Cuban himself told Bloomberg that, the investment “wasn’t so big that I felt the need to have to dot every I and cross every T.” He said it was his own fault he “got rugged” on this, because he was too “lazy” to do the necessary math required in DeFi and to determine the key metrics.
But there will be “a lot of players trying to establish stablecoins on every new [Layer 1 and Layer 2]. It can be a very lucrative fee and arb business for the winners,” argued Cuban, adding that there should be regulation to define what a stablecoin is and what collateralization is acceptable.
“Should we require 1 in US currency for every dollar or define acceptable collateralization options, like US treasuries or? […] Probably given stablecoins most likely need to get to hundreds of millions or more in value in order to be useful, they should have to register,” he said.
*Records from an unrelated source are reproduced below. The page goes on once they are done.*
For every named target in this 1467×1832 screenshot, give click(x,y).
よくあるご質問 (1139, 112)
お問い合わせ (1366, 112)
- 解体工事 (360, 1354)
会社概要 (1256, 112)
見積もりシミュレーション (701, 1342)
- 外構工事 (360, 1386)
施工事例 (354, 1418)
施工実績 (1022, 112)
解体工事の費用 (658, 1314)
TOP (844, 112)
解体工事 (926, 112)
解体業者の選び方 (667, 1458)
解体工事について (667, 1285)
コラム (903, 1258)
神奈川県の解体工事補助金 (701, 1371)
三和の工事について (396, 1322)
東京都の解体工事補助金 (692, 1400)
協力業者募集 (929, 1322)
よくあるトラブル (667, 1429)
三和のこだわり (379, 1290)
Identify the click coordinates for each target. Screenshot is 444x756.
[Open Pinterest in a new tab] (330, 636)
1) Stablecoins are already regulated
2) Some are securities, some money transmitters, some are both
3) Noncompliant stablecoins operating in the open means that existing laws aren't being timely enforced, not that new laws are needed
4) Mais que fait la police? pic.twitter.com/7FbtzGekIm
— Preston Byrne (@prestonjbyrne) June 17, 2021
Meanwhile, per FRAX CEO Sam Kazemian, Cuban “feels burned by this and doesn’t really mean what he says in terms of regulating fully decentralized protocols,” adding that “he’s usually been very reasonable about how opaque and odd crypto regulations are hurting American entrepreneurs. He’ll probably be back in the DeFi farms soon like a champ that he is.”
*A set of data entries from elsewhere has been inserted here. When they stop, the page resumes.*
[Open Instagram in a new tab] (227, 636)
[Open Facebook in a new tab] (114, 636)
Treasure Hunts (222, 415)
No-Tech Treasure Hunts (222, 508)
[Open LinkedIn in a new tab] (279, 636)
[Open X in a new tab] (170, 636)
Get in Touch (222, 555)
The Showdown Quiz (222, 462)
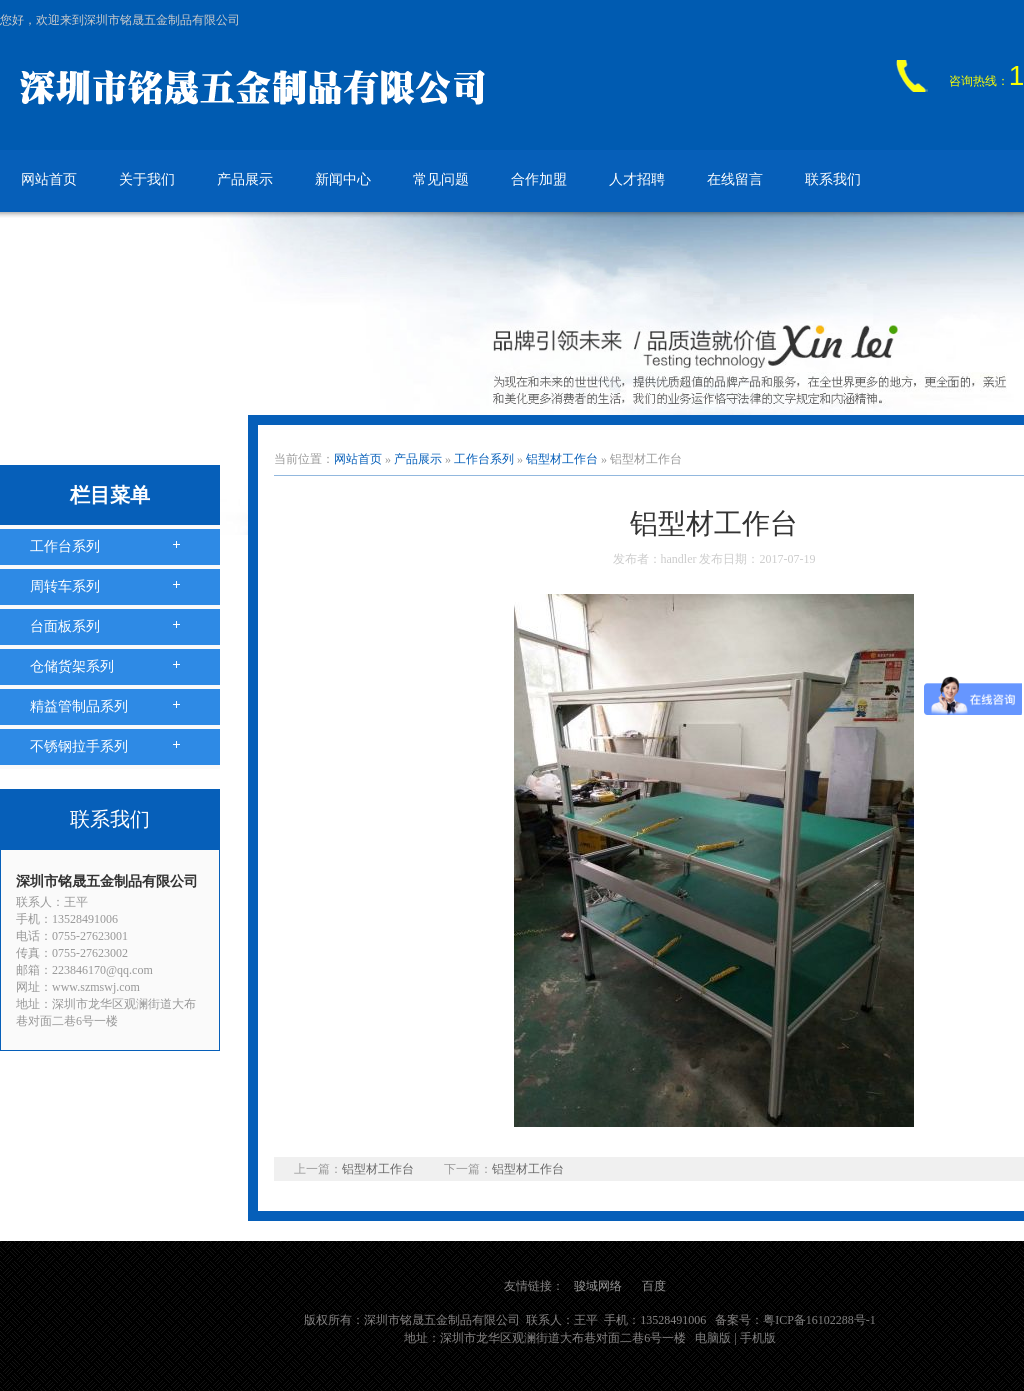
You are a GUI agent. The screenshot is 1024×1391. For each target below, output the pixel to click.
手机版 (758, 1338)
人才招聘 (637, 179)
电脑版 (713, 1338)
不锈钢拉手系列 (79, 746)
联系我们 (833, 179)
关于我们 (147, 179)
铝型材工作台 (562, 459)
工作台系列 (65, 546)
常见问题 (441, 179)
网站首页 (49, 179)
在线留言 (735, 179)
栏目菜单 (110, 495)
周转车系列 (65, 586)
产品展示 (245, 179)
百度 (654, 1286)
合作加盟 (539, 179)
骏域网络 (598, 1286)
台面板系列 (65, 626)
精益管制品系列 (79, 706)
As reported yesterday, Iron saw its TITAN token drop to almost zero, forcing smart contracts to disallow redemptions.
Iron Finance then published a post-mortem, stating that they’ve experienced “the worst thing that could happen to the protocol, a historical bank run in the modern high-tech crypto space.”
Since Iron is a partially collateralized stablecoin, it is similar to the fractional reserve banking, so when people panic and run over to the bank to withdraw their money in a short period, the bank will collapse, they said.
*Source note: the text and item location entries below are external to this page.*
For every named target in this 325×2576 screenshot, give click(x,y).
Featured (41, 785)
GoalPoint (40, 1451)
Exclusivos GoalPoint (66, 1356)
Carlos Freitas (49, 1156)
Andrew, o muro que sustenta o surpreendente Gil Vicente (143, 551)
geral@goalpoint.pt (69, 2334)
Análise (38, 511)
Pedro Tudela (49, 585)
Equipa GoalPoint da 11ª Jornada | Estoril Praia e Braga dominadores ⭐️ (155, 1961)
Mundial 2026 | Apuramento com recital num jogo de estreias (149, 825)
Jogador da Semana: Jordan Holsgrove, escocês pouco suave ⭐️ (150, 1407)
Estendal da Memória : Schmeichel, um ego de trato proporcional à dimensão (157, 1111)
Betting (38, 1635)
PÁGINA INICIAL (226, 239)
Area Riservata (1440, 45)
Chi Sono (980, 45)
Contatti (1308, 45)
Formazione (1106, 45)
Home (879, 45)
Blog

The team plans to continue the project, with more products to come, including IronBank (lending) and IronSwap (pegged assets-focused swap), which will be live for testing “soon.” Also, they suggested they’ll hire a third party to help with an in-depth analysis of the protocol, to figure out the details that led to this bank run.
According to Kazemian, Iron forked the basic version 1 of FRAX “with 0 of the safeguards we had built into the system to prevent a bank run.” He doesn’t “think it was a “rug-pull: which usually denotes purposeful, malicious activity. Although I can’t be sure, I think the entire situation was based more on cutting corners for marketing and lack of awareness than coordinated malice.”
Meanwhile, at 10:15 UTC, TITAN is up by 6% in a day and is trading at USD 0.000000052218. It traded at almost USD 64 this past Wednesday.